Reproduce verbatim the stretch of the Gyula Mester biography below from "Early life and" through "Sad in 1977.".

**Excerpted text**
>>>

Gyula Mester (Torontálvásárhely, 1945) is a Hungarian scientist and Professor of Robotics at the University of Szeged. He is a member of the Hungarian Academy of Engineering.

Early life and education 

Gyula Mester was born on June 10, 1945 in Torontálvásárhely, Yugoslavia (now Serbia). He completed his bachelor's degree at University of Belgrade in 1970, followed by a master's degree in mechanical sciences from Belgrade University of Science in 1975. He then received his D. Sc. degree in Engineering Sciences from the University of Novi Sad in 1977.

Career 
Mester was appointed a lecturer at Subotica Technical College in 1974, where he primarily taught courses related to robotics. In 1979, he became an associate professor at University of Novi Sad. In 2000, he moved to the University of Szeged where he remains a member of the Faculty of Engineering in the Laboratory of Robotics.

In addition to his academic position, Mester is a member of the Public Body of the Hungarian Academy of Sciences. Gyula Mester was elected the Man of the Year 1997 and 2011 by the American Biographical Institute. From 27 November 2013 he is a full member of the Hungarian Academy of Engineering. His CV was published in the Marquis Who's Who in the World 1997.

Work

Professional activities
 cloud robotics
 fuzzy logic control
 industrial robots
 humanoid robotics
 autonomous wheeled mobile robots 
 rigid link flexible joints
 scientometrics
 sensor-based remote control
 soft computing techniques
 unmanned aerial vehicles

Research Papers
Gyula Mester is the author of 310 research papers; his h index=48  In the period 2009–2013, he was the author/co-author of the chapters in 4 Springer research monographs. 
Gyula Mester is a member in the Editorial Boards/Associate Editorship of 15 scientific journals and an invited reviewer for 22 scientific journals.

<<<

**Data**
>>>

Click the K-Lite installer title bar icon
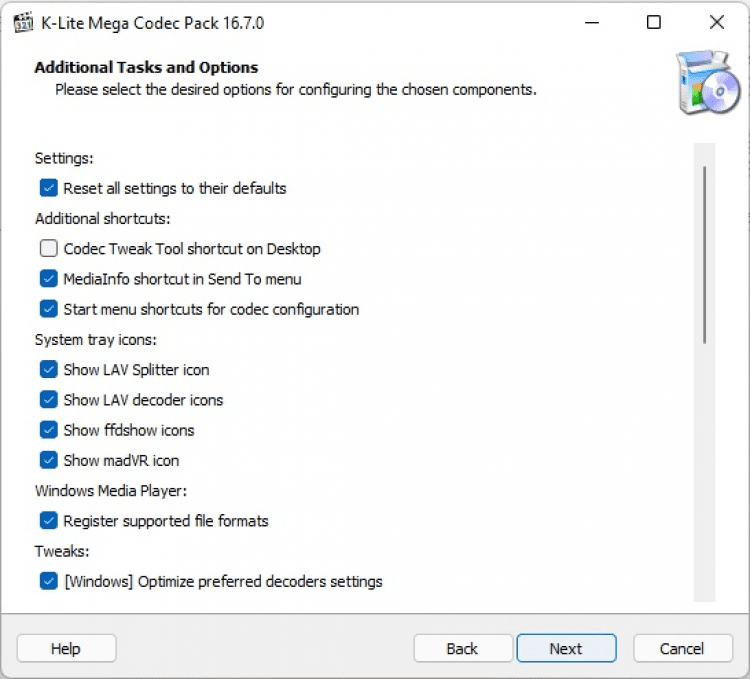Viewport: 750px width, 679px height. pos(22,22)

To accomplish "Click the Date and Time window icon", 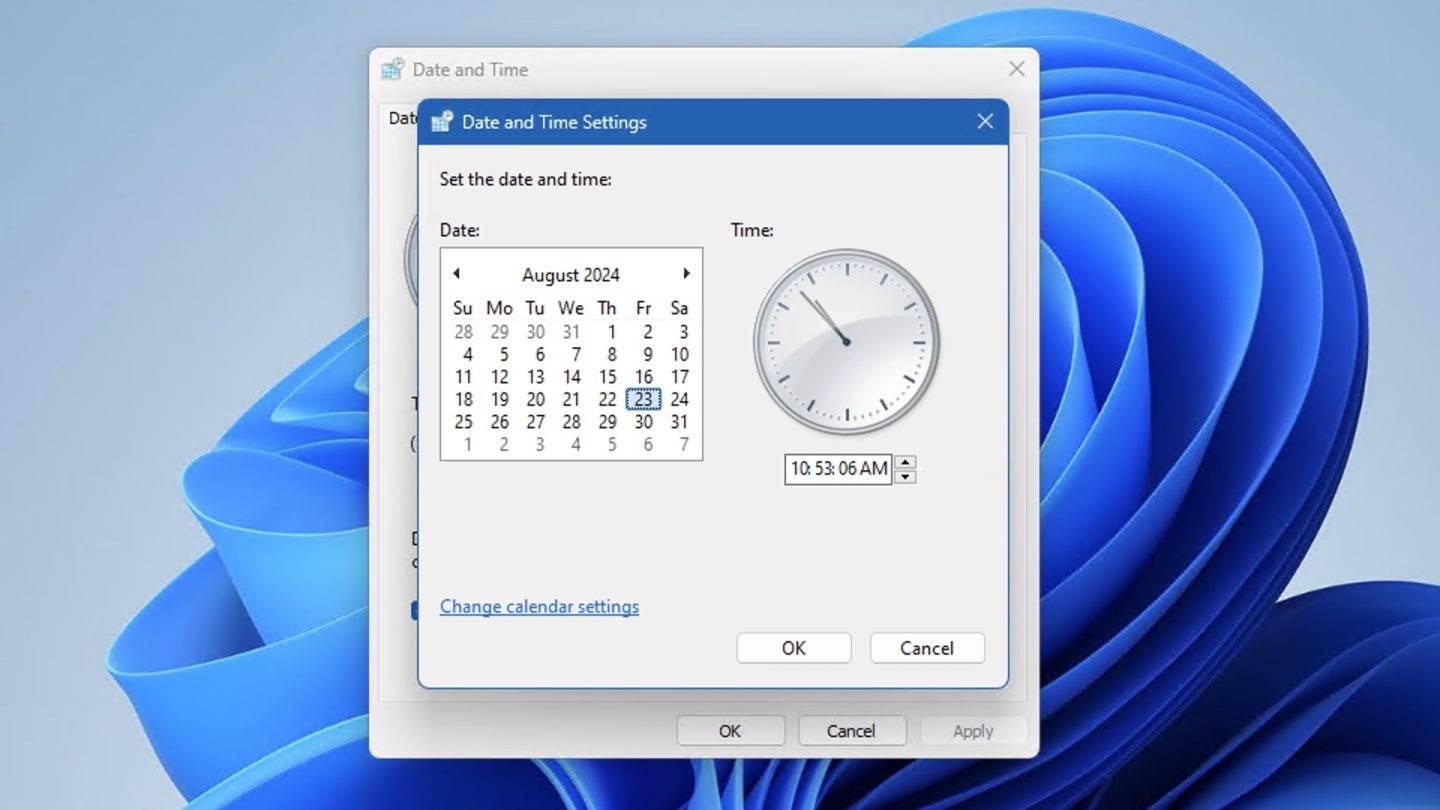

<<<

**Task output**
Early life and education 

Gyula Mester was born on June 10, 1945 in Torontálvásárhely, Yugoslavia (now Serbia). He completed his bachelor's degree at University of Belgrade in 1970, followed by a master's degree in mechanical sciences from Belgrade University of Science in 1975. He then received his D. Sc. degree in Engineering Sciences from the University of Novi Sad in 1977.